● COMPITO SCRITTO 1: Ricopia senza modifiche il passo del testo su Josef Bican che comincia con "Negli undici anni" e finisce con "1941-42, 1942-43, 1943-44).".

● TESTO FORNITO:
········

Bican divenne subito il simbolo della polisportiva dello Slavia Praga, tanto che il presidente Valousek gli disse che lui, “Pepi”, avrebbe dovuto, tramite la propria fama e le proprie prestazioni, permettere al club di mantenere economicamente tutte le 14 sezioni di cui era composto: «Non ti dimenticare che abbiamo una sezione equestre» gli disse «devi fare i soldi anche per il fieno per i cavalli!». 

Negli undici anni consecutivi in cui rimase allo Slavia Praga vinse 4 campionati di Boemia-Moravia (1939-40, 1940-41, 1941-42, 1942-43), un campionato cecoslovacco (1946-47 più uno non ufficiale nel 1948), 3 coppe di Cecoslovacchia (1941, 1942, 1945), una Mitropa Cup (nel 1938, capocannoniere con 10 gol) più 10 titoli di milgior realizzatore (4 del campionato cecoslovacco – nel 1937-38, 1945-46, 1946-47 e, ex aequo, nel 1947-48 – e 6 del campionato di Boemia-Moravia – nel 1938-39, 1939-40, 1940-41, 1941-42, 1942-43, 1943-44).

Narra la leggenda che i tifosi dello Slavia assistessero volentieri ai suoi allenamenti, pagando qualche corona, perché “Pepi” si sarebbe esibito in numeri circensi: mentre il resto della squadra svolgeva lavori atletici, Bican mirava a delle bottiglie vuote poste sulla traversa; posizionati poi diversi palloni al limite dell’area, avrebbe colpito una a una tutte le bottiglie. 

Alla fine della Seconda Guerra Mondiale diverse squadre europee, prima fra tutte la Juventus, provarono ad assicurarsene le prestazioni ma “Pepi” rifiutò perché temeva, stando alle sue, poco attendibili, fonti, che in Italia si prospettasse un governo comunista. Ironicamente tale sorte toccò non all’Italia, dove s’era rifiutato di trasferirsi, ma alla "sua" Cecoslovacchia, dove invece pensava sarebbe rimasto al sicuro dalla minaccia comunista: nel 1948 infatti i comunisti presero il potere in Cecoslovacchia e Bican, come aveva fatto in Austria col nazismo, rifiutò di aderire al partito. A causa di ciò i Bican furono isolati («Perdemmo i nostri amici. Il loro telefono non squillava più. Non ricevevamo più posta» ricorda Ludmila Bicanova, la moglie di Josef) e alcune loro proprietà gli furono sequestrate, e restituite solo dopo il 1989; inoltre a fine carriera fu mandato a lavorare come operaio alla stazione ferroviaria di Holesovice a Praga.

········

● VOCI DELL'ESERCIZIO:
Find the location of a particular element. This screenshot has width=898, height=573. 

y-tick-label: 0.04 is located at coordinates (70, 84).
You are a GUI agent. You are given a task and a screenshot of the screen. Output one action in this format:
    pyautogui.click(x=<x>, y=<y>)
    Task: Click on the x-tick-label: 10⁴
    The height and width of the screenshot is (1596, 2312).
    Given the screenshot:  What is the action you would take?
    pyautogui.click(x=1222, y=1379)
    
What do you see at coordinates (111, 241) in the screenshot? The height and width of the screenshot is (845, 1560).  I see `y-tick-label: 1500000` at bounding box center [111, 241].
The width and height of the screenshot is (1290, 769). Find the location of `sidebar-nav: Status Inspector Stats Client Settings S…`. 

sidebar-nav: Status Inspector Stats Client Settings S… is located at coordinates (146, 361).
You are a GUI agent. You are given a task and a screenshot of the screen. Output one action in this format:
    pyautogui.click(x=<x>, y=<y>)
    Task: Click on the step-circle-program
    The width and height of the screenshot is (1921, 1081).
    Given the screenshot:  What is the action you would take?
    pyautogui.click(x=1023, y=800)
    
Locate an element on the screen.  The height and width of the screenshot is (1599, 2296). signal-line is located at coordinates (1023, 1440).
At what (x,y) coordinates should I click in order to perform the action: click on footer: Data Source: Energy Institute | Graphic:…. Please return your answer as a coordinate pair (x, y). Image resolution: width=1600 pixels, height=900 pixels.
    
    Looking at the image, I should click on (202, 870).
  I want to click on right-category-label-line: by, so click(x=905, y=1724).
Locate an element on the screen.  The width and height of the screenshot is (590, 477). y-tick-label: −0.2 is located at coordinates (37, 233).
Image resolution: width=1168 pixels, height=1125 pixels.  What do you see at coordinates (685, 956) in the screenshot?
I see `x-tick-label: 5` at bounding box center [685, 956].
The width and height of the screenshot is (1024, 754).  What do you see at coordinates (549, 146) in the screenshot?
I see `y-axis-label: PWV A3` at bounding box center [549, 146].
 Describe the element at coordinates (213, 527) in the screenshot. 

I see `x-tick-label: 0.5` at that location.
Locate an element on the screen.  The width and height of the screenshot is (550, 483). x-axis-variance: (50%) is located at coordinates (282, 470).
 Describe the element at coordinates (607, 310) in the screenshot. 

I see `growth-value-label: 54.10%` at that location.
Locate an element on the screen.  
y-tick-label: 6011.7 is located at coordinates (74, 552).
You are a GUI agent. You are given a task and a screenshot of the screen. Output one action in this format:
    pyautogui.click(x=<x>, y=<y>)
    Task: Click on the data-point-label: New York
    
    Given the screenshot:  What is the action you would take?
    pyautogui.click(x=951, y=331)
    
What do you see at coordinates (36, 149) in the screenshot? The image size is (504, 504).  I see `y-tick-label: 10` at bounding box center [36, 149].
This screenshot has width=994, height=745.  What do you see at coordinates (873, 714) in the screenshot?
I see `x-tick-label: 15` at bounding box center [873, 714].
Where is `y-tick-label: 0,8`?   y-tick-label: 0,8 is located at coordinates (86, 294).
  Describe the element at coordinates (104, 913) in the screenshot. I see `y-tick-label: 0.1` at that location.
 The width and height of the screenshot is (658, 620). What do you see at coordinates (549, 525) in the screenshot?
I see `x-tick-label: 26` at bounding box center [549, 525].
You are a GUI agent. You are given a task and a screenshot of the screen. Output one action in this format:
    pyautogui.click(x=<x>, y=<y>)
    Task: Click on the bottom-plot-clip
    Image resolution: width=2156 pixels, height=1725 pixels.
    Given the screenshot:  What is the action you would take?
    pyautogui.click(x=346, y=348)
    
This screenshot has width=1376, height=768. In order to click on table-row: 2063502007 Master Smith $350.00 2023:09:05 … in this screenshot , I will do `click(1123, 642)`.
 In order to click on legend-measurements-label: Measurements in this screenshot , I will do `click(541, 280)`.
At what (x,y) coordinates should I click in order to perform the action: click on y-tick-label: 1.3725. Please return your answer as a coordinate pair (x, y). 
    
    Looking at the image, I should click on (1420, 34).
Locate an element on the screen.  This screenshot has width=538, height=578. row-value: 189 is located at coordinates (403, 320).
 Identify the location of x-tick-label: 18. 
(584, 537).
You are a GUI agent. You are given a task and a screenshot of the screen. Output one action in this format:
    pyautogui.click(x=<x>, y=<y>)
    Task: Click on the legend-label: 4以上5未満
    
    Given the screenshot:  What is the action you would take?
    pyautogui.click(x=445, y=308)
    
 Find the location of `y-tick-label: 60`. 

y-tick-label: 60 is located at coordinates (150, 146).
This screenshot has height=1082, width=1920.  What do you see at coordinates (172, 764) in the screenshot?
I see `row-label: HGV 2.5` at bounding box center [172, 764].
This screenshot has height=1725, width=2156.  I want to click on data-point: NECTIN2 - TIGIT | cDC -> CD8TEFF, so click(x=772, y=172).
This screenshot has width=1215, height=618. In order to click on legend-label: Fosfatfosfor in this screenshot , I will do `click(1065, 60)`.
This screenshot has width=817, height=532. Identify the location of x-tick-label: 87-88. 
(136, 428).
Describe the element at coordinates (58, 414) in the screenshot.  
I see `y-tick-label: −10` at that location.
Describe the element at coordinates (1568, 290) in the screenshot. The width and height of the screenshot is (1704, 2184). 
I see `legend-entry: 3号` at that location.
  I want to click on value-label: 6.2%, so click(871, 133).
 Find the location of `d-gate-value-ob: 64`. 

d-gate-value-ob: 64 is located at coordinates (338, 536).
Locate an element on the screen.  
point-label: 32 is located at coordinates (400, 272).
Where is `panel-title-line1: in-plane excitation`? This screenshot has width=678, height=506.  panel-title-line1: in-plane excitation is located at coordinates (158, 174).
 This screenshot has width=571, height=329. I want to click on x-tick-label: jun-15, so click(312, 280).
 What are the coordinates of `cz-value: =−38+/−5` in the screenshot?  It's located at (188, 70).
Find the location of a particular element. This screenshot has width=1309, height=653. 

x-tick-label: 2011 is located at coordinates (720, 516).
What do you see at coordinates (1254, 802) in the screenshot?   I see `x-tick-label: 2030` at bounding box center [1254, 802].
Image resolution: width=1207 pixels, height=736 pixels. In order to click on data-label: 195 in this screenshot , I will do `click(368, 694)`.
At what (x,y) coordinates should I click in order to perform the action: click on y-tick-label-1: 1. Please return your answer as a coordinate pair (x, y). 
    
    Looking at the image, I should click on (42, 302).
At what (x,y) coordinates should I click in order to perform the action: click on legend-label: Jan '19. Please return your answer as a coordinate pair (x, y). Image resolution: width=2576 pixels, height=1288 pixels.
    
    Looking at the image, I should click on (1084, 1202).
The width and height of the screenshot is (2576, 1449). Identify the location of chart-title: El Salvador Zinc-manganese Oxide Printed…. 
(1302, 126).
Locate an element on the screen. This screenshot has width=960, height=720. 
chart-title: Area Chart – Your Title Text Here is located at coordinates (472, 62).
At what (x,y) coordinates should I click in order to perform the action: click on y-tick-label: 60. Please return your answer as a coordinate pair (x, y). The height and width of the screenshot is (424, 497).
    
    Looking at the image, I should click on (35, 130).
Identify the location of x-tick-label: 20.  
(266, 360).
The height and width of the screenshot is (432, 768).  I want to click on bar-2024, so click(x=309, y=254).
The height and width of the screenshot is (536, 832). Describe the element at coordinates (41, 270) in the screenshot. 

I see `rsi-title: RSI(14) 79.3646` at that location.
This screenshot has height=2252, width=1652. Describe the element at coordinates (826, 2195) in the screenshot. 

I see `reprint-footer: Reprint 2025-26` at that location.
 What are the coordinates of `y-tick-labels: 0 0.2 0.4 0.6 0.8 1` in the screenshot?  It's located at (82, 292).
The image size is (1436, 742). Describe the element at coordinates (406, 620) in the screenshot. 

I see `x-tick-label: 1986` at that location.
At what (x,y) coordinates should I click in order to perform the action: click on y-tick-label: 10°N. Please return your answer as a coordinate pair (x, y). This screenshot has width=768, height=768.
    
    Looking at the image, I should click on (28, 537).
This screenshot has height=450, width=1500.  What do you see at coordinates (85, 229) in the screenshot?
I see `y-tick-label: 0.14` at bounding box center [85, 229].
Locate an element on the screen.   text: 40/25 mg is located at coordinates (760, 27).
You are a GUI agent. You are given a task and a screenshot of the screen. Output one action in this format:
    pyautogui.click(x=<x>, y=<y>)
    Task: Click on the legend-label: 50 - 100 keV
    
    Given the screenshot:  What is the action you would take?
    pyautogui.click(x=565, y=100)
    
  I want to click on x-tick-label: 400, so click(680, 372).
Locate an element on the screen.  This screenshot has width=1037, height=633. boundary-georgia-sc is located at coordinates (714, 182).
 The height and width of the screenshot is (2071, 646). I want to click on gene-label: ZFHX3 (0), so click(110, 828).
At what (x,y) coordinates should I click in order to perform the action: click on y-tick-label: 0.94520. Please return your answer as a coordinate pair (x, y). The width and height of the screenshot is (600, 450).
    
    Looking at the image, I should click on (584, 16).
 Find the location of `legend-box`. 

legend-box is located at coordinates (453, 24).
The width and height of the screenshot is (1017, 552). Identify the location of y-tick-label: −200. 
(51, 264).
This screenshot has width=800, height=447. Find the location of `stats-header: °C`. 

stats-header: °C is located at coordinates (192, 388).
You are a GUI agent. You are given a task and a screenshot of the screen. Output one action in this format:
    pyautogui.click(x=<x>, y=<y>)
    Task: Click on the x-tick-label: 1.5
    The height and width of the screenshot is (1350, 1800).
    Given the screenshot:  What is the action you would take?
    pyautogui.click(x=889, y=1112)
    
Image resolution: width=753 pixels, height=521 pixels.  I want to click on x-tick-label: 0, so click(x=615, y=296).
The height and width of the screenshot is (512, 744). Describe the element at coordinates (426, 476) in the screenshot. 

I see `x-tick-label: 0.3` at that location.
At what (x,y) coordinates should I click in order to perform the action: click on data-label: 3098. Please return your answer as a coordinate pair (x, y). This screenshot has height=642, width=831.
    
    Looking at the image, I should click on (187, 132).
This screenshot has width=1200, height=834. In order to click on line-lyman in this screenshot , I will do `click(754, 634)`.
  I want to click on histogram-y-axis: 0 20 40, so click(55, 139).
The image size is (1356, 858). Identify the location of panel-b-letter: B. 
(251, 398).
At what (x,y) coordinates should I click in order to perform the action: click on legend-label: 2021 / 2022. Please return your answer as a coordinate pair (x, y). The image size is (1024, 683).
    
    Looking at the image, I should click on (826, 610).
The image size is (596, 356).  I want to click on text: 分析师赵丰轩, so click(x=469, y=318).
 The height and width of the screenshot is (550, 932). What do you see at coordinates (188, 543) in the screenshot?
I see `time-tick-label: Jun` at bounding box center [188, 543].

········

● COMPITO SCRITTO 2: Riscrivi solo le voci, partendo dalla prima e arrivando alla riga che contiene "y-tick-label: 0.04 is", inclusa. Metti "specific" al posto di "particular" e lascia tutto il resto invariato.

● RISPOSTA SCRITTA 1:
Negli undici anni consecutivi in cui rimase allo Slavia Praga vinse 4 campionati di Boemia-Moravia (1939-40, 1940-41, 1941-42, 1942-43), un campionato cecoslovacco (1946-47 più uno non ufficiale nel 1948), 3 coppe di Cecoslovacchia (1941, 1942, 1945), una Mitropa Cup (nel 1938, capocannoniere con 10 gol) più 10 titoli di milgior realizzatore (4 del campionato cecoslovacco – nel 1937-38, 1945-46, 1946-47 e, ex aequo, nel 1947-48 – e 6 del campionato di Boemia-Moravia – nel 1938-39, 1939-40, 1940-41, 1941-42, 1942-43, 1943-44).

● RISPOSTA SCRITTA 2:
Find the location of a specific element. This screenshot has width=898, height=573. 

y-tick-label: 0.04 is located at coordinates (70, 84).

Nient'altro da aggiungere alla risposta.